*WHAT IS NEEDED:*
Only the total should be returned: the number of lines in the data that hold the string "computer".

*GIVEN DATA:*
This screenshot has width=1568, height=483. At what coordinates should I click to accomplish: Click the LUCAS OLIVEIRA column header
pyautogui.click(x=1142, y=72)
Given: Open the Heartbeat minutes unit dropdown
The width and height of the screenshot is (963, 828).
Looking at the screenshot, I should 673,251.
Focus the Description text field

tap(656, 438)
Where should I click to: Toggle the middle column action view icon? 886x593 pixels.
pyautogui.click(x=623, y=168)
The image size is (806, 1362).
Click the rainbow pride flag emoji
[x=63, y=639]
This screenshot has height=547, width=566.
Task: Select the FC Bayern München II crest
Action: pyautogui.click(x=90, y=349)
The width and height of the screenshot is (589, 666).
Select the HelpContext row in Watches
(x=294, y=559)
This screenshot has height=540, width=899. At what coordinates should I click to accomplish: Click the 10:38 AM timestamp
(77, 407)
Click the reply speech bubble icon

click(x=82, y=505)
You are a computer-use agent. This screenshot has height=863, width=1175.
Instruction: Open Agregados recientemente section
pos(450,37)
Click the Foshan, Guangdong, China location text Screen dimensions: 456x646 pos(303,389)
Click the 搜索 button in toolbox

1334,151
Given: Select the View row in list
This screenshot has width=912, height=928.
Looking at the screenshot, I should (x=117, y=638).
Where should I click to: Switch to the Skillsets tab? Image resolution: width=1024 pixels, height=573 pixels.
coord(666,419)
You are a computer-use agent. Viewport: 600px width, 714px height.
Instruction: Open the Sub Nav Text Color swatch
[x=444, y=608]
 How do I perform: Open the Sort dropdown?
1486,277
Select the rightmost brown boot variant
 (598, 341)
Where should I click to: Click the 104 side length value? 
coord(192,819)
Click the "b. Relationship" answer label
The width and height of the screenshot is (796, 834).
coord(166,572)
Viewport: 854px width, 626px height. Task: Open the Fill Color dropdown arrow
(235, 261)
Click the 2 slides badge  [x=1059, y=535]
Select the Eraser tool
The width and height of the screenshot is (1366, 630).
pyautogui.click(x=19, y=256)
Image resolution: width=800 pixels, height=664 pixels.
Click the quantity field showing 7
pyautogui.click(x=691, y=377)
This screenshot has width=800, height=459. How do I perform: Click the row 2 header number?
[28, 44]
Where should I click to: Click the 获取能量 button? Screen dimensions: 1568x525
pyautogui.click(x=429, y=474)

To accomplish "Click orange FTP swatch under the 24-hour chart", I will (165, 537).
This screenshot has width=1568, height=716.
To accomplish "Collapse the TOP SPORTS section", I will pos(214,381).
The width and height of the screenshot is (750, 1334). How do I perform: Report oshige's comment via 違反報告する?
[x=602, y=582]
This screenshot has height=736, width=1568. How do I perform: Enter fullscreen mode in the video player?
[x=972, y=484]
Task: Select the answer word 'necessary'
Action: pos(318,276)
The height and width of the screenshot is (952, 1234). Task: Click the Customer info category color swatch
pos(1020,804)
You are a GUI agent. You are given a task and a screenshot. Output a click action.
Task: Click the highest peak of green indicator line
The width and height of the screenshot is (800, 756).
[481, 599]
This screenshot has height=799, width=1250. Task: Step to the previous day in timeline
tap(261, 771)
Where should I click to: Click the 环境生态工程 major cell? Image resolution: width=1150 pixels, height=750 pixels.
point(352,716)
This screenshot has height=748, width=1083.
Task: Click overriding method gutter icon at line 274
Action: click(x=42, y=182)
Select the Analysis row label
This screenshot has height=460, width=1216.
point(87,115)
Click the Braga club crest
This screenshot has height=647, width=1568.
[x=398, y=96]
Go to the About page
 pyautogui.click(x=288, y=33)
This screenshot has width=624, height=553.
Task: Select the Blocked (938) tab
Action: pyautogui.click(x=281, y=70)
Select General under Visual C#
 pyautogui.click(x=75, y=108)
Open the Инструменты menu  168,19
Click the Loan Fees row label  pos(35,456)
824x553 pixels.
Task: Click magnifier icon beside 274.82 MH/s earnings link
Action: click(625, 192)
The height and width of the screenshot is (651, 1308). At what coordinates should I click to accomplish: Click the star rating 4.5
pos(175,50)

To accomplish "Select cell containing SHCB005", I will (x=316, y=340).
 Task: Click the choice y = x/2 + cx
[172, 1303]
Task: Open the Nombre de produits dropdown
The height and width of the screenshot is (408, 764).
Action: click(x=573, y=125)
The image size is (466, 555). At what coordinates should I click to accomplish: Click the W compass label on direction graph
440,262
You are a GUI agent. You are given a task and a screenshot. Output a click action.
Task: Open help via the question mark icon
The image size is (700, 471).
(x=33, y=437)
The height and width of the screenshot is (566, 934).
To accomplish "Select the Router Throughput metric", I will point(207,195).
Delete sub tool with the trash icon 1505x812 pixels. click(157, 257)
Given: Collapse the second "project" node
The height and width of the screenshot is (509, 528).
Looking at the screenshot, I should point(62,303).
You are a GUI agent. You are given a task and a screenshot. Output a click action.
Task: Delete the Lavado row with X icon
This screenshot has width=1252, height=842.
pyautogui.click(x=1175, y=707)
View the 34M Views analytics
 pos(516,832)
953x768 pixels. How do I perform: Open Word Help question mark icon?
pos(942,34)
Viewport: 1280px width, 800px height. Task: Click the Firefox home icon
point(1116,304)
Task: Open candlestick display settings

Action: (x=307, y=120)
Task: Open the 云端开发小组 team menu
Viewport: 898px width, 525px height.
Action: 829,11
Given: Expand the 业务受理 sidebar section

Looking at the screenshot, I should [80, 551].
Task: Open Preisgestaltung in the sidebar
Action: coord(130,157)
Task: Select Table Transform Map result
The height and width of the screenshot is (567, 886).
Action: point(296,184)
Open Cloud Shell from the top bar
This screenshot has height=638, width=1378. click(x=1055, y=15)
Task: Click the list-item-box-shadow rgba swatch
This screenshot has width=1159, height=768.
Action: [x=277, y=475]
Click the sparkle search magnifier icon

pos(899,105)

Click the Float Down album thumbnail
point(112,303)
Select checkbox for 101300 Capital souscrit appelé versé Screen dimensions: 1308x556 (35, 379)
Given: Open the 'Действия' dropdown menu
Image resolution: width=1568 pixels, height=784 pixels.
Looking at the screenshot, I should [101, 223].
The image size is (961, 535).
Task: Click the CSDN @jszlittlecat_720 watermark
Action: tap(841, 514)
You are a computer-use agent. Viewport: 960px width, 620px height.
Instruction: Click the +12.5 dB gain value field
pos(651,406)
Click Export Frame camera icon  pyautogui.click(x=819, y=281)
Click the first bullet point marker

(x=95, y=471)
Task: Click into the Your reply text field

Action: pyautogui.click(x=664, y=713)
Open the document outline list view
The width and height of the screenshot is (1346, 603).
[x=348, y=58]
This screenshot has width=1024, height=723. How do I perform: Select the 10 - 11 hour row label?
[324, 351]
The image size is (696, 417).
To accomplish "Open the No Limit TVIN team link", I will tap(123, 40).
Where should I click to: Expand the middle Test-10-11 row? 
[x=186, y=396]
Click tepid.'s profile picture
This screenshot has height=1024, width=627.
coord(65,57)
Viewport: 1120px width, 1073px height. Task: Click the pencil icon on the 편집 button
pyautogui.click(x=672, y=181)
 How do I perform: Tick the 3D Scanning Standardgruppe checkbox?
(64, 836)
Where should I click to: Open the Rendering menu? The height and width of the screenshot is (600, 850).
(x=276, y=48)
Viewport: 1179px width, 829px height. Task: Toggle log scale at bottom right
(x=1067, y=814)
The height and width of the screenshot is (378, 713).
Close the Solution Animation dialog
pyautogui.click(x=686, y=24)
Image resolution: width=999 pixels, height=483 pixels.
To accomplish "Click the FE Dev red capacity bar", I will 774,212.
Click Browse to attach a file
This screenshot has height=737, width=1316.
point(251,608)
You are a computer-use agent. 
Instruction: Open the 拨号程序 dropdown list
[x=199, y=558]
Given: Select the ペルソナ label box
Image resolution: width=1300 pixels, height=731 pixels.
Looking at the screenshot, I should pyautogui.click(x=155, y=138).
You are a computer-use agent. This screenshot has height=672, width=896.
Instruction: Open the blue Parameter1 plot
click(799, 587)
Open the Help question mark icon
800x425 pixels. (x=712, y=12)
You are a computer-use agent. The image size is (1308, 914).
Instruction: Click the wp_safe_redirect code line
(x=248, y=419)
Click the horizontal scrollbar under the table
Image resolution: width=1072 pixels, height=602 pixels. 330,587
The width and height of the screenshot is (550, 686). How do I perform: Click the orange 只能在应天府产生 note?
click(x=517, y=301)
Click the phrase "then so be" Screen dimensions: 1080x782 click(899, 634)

*RESPONSE TO THE EXERCISE:*
6